En Juillet dernier, la filière apicole domienne a saisi ses parlementaires et le député Maurice Antiste a déposé une question écrite pour la sauvegarde de la filière en outre-mer, où la consommation de miel connaît une croissance constante : « les apiculteurs ont de plus en plus de mal à vivre de leur production : pour information, en une vingtaine d'années, le prix du litre de miel est passé de 25 à 18 euros en moyenne, quand en même temps la productivité de chaque ruche était divisée par trois et que les importations étaient multipliées par dix ».
La cause des abeilles se fait de mieux en mieux entendre car elle touche désormais l’économie. On découvre dans le film de Merkus Imhoof que l’homme l’utilise de manière « esclavagiste ». L’abeille ouvrière manque de soins, les colonies sont utilisées jusqu’à leur épuisement. En Californie, des centaines de colonies travaillent à la pollinisation des amandiers sur des milliers d’hectares. Le seul intérêt de l’élevage industriel de l’abeille est donc financier.
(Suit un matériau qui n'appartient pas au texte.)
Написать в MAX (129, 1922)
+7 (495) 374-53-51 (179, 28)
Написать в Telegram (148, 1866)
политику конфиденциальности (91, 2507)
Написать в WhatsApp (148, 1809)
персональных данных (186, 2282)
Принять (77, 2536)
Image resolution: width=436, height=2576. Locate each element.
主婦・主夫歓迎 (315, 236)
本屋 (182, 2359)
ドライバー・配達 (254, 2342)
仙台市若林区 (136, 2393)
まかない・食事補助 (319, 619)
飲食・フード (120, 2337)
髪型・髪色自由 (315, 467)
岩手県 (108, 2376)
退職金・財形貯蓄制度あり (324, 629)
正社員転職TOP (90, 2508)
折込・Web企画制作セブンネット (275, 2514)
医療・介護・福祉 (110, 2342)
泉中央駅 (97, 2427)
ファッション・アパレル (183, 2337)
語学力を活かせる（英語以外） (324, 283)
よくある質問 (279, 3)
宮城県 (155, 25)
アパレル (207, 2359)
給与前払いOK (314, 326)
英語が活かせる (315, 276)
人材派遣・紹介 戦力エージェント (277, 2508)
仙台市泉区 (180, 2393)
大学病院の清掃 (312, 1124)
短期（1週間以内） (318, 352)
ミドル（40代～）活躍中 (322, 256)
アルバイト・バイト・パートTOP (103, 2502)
Sauf que l’abeille meurt. Cette année la Californie qui assure 80% de la production mondiale d’amandiers a dû réquisitionner plus de deux millions de ruches. « J'ai 4000 ruches raconte un apiculteur. Les producteurs d'amandes me donnent 150 $ par ruche pour la pollinisation des fleurs, ça fait 600.000 $ par an ». Cet exemple montre à quel point l’activité de l’abeille est utile et sans prix. Les chinois ne viendront pas contredire ces données. Depuis quelques années ils sont devenus eux mêmes abeilles dans les champs de fruitiers.
Partout elles ont déserté les bergers, remplacées par des milliers de pollinisateurs humains.